Experimenting with visual storytelling formats can allow a newsroom to rise above the clutter by taking a fresh angle to news topics. Last January, The New York Times did that by launching Welcome to the New World, a fully reported graphic narrative. It is the first series of its kind, according to editor Bruce Headlam.
The comic follows two Syrian brothers and their families, who entered the United States on Election Day 2016. Although the family members’ names and location are protected, everything that happens to their characters is a true account of their lives in close to real time.
New World is published in the Sunday Review and online in biweekly installments of eight-panel comic strips. Its creators are author Jake Halpern and illustrator Michael Sloan. We talked with Halpern about how the series is made, the advantages and challenges of using a new storytelling format, and the importance of visual storytelling in journalism today.
You’ve been in many professional areas: journalism, fiction writing, and now comic writing. How did your varied background help as you started writing New World?
At first glance, there’s nothing in common between all the different things I do, but the commonality is storytelling. At the core of all this is how to tell a story where you build characters and build narrative tension. Whether I’m writing a New Yorker story or a Young Adult (YA) novel, I’m thinking about what the plot points are.
Weirdly, the YA fiction was really helpful making me think about how story works, because YA fiction —at least the stuff I write — is heavily plot. So I feel like in some ways what I really am is a storyteller. That’s the way I approach the comic too, as just another way of telling a story but the principles are the same: build the narrative tension and build the characters and make them likable.
What is New World’s production process?
I go out to visit the family wherever they are on a pretty regular basis. Sometimes I gather material and sometimes I just hang out with the family. Part of the project is just having a relationship with them and being there. I take notes, interview them pretty in-depth, come back and think about the story and its most boiled-down essence of the plot points.
Then I take a stab at writing a script based on the notes that I’ve taken. I send the script to Bruce; sometimes he’ll make very small edits and sometimes he’ll come back and say, “I think you need to go back to the drawing board on this.” When he likes the script, I send it to Michael to do a pencil sketch and I simultaneously send a script to my translator who translates the script for the family. So Michael makes the pencil sketch, then Bruce, the art director and Rachel Dry are looking at the pencil sketch, the sketch gets copyedited and it goes back to Michael and he inks it.

▸ Given information:
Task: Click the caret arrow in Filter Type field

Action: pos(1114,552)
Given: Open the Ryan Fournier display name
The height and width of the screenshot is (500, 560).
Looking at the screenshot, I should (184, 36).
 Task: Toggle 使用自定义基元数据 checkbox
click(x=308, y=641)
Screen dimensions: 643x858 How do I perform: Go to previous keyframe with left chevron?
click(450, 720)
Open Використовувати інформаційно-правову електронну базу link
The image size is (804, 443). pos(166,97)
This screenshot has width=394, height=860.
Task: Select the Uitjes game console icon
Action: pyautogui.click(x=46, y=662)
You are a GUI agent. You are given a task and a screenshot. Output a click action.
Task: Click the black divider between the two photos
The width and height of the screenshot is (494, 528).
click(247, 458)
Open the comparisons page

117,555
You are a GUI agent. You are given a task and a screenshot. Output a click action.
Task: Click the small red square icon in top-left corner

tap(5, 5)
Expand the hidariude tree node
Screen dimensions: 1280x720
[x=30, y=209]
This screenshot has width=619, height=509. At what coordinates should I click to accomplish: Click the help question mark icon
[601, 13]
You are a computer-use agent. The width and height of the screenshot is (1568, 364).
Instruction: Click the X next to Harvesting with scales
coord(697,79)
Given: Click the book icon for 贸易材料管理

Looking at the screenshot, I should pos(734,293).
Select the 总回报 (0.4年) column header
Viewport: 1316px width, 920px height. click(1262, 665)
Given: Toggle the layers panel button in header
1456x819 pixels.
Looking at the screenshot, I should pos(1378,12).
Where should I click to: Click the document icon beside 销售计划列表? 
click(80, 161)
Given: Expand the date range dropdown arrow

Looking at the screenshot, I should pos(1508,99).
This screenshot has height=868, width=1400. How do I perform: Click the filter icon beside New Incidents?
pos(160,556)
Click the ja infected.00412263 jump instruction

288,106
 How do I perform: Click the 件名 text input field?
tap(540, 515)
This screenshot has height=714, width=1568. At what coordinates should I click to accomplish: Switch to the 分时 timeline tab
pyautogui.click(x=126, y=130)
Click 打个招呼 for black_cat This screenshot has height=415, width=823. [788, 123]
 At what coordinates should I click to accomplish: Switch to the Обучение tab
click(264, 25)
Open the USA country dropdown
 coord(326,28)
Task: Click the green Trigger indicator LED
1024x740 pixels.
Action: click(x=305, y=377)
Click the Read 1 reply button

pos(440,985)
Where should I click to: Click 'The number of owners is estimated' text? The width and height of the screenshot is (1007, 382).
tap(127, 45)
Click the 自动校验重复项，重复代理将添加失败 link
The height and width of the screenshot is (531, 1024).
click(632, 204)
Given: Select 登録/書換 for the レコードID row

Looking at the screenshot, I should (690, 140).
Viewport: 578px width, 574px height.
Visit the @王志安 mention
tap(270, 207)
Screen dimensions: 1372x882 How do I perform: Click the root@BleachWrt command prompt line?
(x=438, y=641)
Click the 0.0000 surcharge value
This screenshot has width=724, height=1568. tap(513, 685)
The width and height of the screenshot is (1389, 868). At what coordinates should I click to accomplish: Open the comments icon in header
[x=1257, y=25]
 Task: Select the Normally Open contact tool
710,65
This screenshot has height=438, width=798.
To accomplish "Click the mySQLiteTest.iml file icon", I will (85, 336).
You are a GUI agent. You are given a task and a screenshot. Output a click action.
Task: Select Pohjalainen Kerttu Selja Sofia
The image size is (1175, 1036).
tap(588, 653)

▸ Exercises to complete:
1) Copy the passage of the interview about New World word for word, everything from "At first glance, there’s" down to "plot points are.".
2) Answer these questions using the interview about New World.
(a) On what day did the two Syrian brothers and their families enter the United States?
(b) How often are installments published online, and how many panels does each comic strip have?
(c) After the pencil sketch is copyedited and returned to Michael, what does he do with it?
3) Continue the interview about New World from the point where it stops.

▸ Responses by task:
1)
At first glance, there’s nothing in common between all the different things I do, but the commonality is storytelling. At the core of all this is how to tell a story where you build characters and build narrative tension. Whether I’m writing a New Yorker story or a Young Adult (YA) novel, I’m thinking about what the plot points are.

2)
(a) Election Day 2016.
(b) Installments are published every two weeks, and each comic strip has eight panels.
(c) He inks it.

3)
I would never give a subject a draft of what I’ve written about them in print journalism. But because there’s a language barrier here, and because this is kind of a vulnerable population, I really want to make every possible effort to make sure that I’m being fair and accurate to them.
What are the strengths and constraints of using graphic narration when covering Syrian refugee issues?
The idea of a graphic narrative, where you can read it in about 60 seconds but somehow have it resonate on an emotional level in a way a more straight-news story couldn’t do, was very appealing to me. It was a challenge — I didn’t know if we could do it, but it seemed like it would be a really cool way to blow a breath of life into refugee issues.
One challenge is the graphic narrative in general: Almost everything has to be done in dialogue or picture, so it’s hard to explain things. It’s hard to explain the process of how much money refugees get from the government or how long they have to find a job or how they found housing. It all has to be done by dialogue.
A lot of times I wish I had more space — more panels to delve in deeper so you could see a little bit more the rhythm of the family’s life and also tell the story. I think also because the strip appears in the Sunday Review, there’s definitely pressure to keep it “newsy,” current events-focused. But there’s just a lot of storytelling moments that I’m missing and if I had more space I could tell them.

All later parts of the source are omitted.